LinuxQuestions.org - [SOLVED] newline after each string match

- Programming (https://www.linuxquestions.org/questions/programming-9/)

- - newline after each string match (https://www.linuxquestions.org/questions/programming-9/newline-after-each-string-match-4175734342/)

bishop2001

02-28-2024 10:56 AM

newline after each string match

hi i have a file that looks like:

something,weoefr0o[0980123-0] bbnu1 "219E"something,weo23ef0o[0980123-0] bbnu2 "21e9E"something,weoeeef0o[0980123-0] bbnu2 "219E"

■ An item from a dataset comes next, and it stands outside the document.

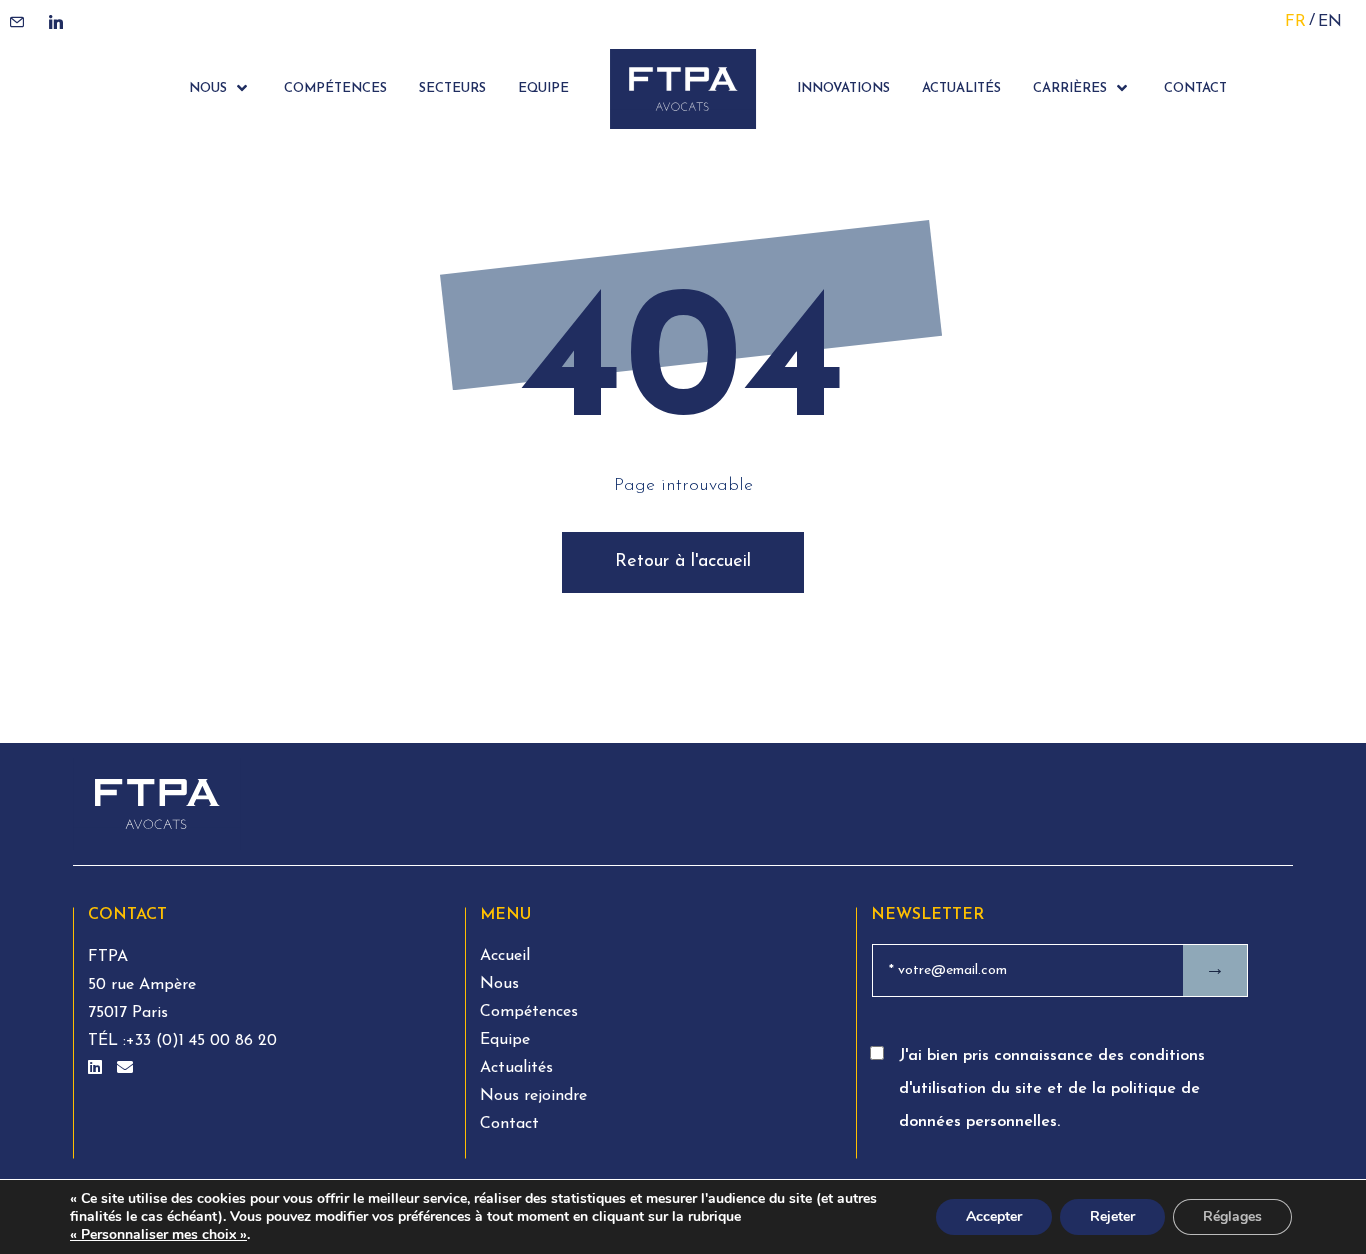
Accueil (505, 956)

each time i encounter the string "something" i want everything until the next "something" to be on a new line like

something,weoefr0o[0980123-0] bbnu1 "219E"
something,weo23ef0o[0980123-0] bbnu2 "21e9E"
something,weoeeef0o[0980123-0] bbnu2 "219E"

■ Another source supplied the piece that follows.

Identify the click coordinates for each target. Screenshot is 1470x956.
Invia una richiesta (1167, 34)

suggestions please? Thanks again

TB0ne

02-28-2024 11:01 AM

Quote:

Originally Posted by bishop2001 (Post 6486431)

The suggestion I'd have would be to look at several of your other similar threads dealing with grep/sed/awk, and think about how they apply here. And I'd also suggest (as has been asked before) that you post what YOU have already done/tried, rather than just saying what you want without showing any effort.

pan64

02-28-2024 11:22 AM

Yes, would be nice to try to solve it by yourself. you will feel the sense of success.
Otherwise you can solve it using bash, sed, awk, perl, python or whatever language you prefer (including grep).

bishop2001

02-28-2024 12:20 PM

this looks like it it works unless someone has a better way ?

grep -o -P '(?<=something).*(?=bbnu2)'

trying to add a newline after each time there is a match as the file is huge, looks like

something,weoefr0o[0980123-0] bbnu1 "219E"something,weo23ef0o[0980123-0] bbnu2 "21e9E"something,weoeeef0o[0980123-0] bbnu2 "219E"something,weoefr0o[0980123-0] bbnu1 "219E"something,weo23ef0o[0980123-0] bbnu2 "21e9E"something,weoeeef0o[0980123-0] bbnu2 "219E"something,weoefr0o[0980123-0] bbnu1 "219E"something,weo23ef0o[0980123-0] bbnu2 "21e9E"something,weoeeef0o[0980123-0] bbnu2 "219E" etc...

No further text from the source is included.